At this very moment, my children are at Vacation Bible School. And I am not.
If that sounds too good to be true, keep reading.
After years of saying yes to leading and crafting and even performing an uninspired rendition of a "Space Cowgirl"—suffering a painful pelvic situation after break dancing wearing a huge metal cowboy buckle—I finally gathered the courage to say the naughty "N" word, to serving at VBS, which is so rare among women in churches today. I said no.
Clearly, per the pelvic injury, I learned this lesson the hard way.
Surprisingly, what finally gave me the courage to say no was someone who believed in the power of a good yes.
Melinda, a wise woman in my church, regularly welcomes others to join whatever God is up to by asking them to serve. She begins every gracious invitation—to lead at VBS, to provide a meal, to rake a lawn, to host a shower, or to offer a ride—with some form of "I'm just wondering if this has your name on it . . ."
Can you hear the freedom in those words?
Implicit is the acknowledgement that whatever the legitimate need, the person she's asking may or may not be called to meet it.
Inherent in the "ask" itself is the freedom to respond with a yes or with a no.
Understood is a confident certainty that God will provide someone to meet the need.
Basically, Melinda's gracious style of invitation to serve others is no less than kingdom genius.
And it's so much more than a clever marketing strategy. Melinda truly believes that declining to serve where we're not called opens up a blessed opportunity for someone who is called and equipped.

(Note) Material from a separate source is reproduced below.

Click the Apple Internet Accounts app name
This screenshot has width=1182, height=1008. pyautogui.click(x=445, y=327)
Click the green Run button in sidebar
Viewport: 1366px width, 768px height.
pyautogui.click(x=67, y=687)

Her wisdom resonates with the wisdom of Paul, who suggested that the body functions as it should precisely when those of us who are ears aren't trying to see, and those of us who are eyes aren't attempting to hear! In Peter's letter to scattered believers, he similarly exhorts, "God has given each of you a gift from his great variety of spiritual gifts. Use them well to serve one another" (1 Peter 4:10). We serve God most faithfully when we use what we have been given.
In Introverts in the Church: Finding Our Place in an Extroverted Culture, pastor and author Adam McHugh recognizes that while many of the ministry opportunities are well-suited for extroverts, a lot of the roles esteemed in the church aren't good fits for introverts. McHugh encourages introverts to release the burden of squeezing into a mold that doesn't fit and, instead, seize those opportunities that complement their natural giftings.